◆ Problem details ◆
Write the listing out once more, with every line exactly as it stands.

◆ Available data ◆

-*-*-

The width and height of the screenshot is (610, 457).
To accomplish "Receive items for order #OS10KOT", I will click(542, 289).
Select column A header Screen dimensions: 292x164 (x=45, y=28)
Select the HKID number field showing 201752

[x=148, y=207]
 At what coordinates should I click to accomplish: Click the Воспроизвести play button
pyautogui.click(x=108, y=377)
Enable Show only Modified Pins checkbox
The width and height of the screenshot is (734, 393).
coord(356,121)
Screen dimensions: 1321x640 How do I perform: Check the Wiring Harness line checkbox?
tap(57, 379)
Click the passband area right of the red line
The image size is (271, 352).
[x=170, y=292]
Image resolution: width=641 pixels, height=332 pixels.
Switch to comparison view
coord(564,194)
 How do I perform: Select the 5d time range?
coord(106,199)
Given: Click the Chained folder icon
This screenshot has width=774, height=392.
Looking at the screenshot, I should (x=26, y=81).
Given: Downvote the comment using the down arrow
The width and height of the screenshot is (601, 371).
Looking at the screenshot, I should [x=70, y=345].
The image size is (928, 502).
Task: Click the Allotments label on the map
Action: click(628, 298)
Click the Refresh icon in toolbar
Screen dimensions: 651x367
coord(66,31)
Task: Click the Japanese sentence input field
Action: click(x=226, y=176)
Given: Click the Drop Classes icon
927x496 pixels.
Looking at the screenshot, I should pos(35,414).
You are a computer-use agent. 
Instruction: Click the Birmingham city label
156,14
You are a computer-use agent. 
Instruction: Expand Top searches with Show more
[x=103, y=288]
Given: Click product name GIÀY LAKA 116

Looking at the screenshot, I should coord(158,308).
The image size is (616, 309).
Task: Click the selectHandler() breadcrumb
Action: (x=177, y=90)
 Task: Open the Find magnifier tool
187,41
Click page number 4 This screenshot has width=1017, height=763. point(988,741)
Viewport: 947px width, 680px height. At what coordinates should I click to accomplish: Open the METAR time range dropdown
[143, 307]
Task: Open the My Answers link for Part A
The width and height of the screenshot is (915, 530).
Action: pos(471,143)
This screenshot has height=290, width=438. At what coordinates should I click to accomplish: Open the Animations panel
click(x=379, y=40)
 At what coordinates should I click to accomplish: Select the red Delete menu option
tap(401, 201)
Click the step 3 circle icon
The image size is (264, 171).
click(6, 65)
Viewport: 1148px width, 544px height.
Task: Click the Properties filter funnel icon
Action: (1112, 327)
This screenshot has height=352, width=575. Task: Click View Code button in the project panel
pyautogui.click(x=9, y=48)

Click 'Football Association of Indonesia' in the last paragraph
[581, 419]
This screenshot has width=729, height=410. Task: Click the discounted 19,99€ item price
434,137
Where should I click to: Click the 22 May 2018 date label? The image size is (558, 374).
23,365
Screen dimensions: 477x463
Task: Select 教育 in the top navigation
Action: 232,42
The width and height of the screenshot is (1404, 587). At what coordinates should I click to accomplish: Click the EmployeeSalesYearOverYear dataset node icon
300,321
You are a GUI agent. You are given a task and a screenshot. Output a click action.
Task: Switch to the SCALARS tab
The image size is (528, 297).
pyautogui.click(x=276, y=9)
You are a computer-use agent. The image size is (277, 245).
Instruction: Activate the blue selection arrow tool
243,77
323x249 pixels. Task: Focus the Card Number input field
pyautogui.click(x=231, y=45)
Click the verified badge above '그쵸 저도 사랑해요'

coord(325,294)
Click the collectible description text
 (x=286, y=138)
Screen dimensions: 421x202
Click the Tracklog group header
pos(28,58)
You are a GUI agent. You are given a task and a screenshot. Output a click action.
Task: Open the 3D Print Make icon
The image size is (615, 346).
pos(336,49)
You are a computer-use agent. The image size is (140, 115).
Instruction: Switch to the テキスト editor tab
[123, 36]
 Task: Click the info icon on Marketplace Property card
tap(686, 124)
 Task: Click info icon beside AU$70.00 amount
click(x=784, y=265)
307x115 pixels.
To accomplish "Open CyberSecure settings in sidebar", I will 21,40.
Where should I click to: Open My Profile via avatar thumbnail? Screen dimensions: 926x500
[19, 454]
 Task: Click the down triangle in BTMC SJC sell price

-*-*-

◆ The completed task ◆
The width and height of the screenshot is (610, 457).
To accomplish "Receive items for order #OS10KOT", I will click(542, 289).
Select column A header Screen dimensions: 292x164 (x=45, y=28)
Select the HKID number field showing 201752

[x=148, y=207]
 At what coordinates should I click to accomplish: Click the Воспроизвести play button
pyautogui.click(x=108, y=377)
Enable Show only Modified Pins checkbox
The width and height of the screenshot is (734, 393).
coord(356,121)
Screen dimensions: 1321x640 How do I perform: Check the Wiring Harness line checkbox?
tap(57, 379)
Click the passband area right of the red line
The image size is (271, 352).
[x=170, y=292]
Image resolution: width=641 pixels, height=332 pixels.
Switch to comparison view
coord(564,194)
 How do I perform: Select the 5d time range?
coord(106,199)
Given: Click the Chained folder icon
This screenshot has width=774, height=392.
Looking at the screenshot, I should (x=26, y=81).
Given: Downvote the comment using the down arrow
The width and height of the screenshot is (601, 371).
Looking at the screenshot, I should [x=70, y=345].
The image size is (928, 502).
Task: Click the Allotments label on the map
Action: click(628, 298)
Click the Refresh icon in toolbar
Screen dimensions: 651x367
coord(66,31)
Task: Click the Japanese sentence input field
Action: click(x=226, y=176)
Given: Click the Drop Classes icon
927x496 pixels.
Looking at the screenshot, I should pos(35,414).
You are a computer-use agent. 
Instruction: Click the Birmingham city label
156,14
You are a computer-use agent. 
Instruction: Expand Top searches with Show more
[x=103, y=288]
Given: Click product name GIÀY LAKA 116

Looking at the screenshot, I should coord(158,308).
The image size is (616, 309).
Task: Click the selectHandler() breadcrumb
Action: (x=177, y=90)
 Task: Open the Find magnifier tool
187,41
Click page number 4 This screenshot has width=1017, height=763. point(988,741)
Viewport: 947px width, 680px height. At what coordinates should I click to accomplish: Open the METAR time range dropdown
[143, 307]
Task: Open the My Answers link for Part A
The width and height of the screenshot is (915, 530).
Action: pos(471,143)
This screenshot has height=290, width=438. At what coordinates should I click to accomplish: Open the Animations panel
click(x=379, y=40)
 At what coordinates should I click to accomplish: Select the red Delete menu option
tap(401, 201)
Click the step 3 circle icon
The image size is (264, 171).
click(6, 65)
Viewport: 1148px width, 544px height.
Task: Click the Properties filter funnel icon
Action: (1112, 327)
This screenshot has height=352, width=575. Task: Click View Code button in the project panel
pyautogui.click(x=9, y=48)

Click 'Football Association of Indonesia' in the last paragraph
[581, 419]
This screenshot has width=729, height=410. Task: Click the discounted 19,99€ item price
434,137
Where should I click to: Click the 22 May 2018 date label? The image size is (558, 374).
23,365
Screen dimensions: 477x463
Task: Select 教育 in the top navigation
Action: 232,42
The width and height of the screenshot is (1404, 587). At what coordinates should I click to accomplish: Click the EmployeeSalesYearOverYear dataset node icon
300,321
You are a GUI agent. You are given a task and a screenshot. Output a click action.
Task: Switch to the SCALARS tab
The image size is (528, 297).
pyautogui.click(x=276, y=9)
You are a computer-use agent. The image size is (277, 245).
Instruction: Activate the blue selection arrow tool
243,77
323x249 pixels. Task: Focus the Card Number input field
pyautogui.click(x=231, y=45)
Click the verified badge above '그쵸 저도 사랑해요'

coord(325,294)
Click the collectible description text
 (x=286, y=138)
Screen dimensions: 421x202
Click the Tracklog group header
pos(28,58)
You are a GUI agent. You are given a task and a screenshot. Output a click action.
Task: Open the 3D Print Make icon
The image size is (615, 346).
pos(336,49)
You are a computer-use agent. The image size is (140, 115).
Instruction: Switch to the テキスト editor tab
[123, 36]
 Task: Click the info icon on Marketplace Property card
tap(686, 124)
 Task: Click info icon beside AU$70.00 amount
click(x=784, y=265)
307x115 pixels.
To accomplish "Open CyberSecure settings in sidebar", I will 21,40.
Where should I click to: Open My Profile via avatar thumbnail? Screen dimensions: 926x500
[19, 454]
 Task: Click the down triangle in BTMC SJC sell price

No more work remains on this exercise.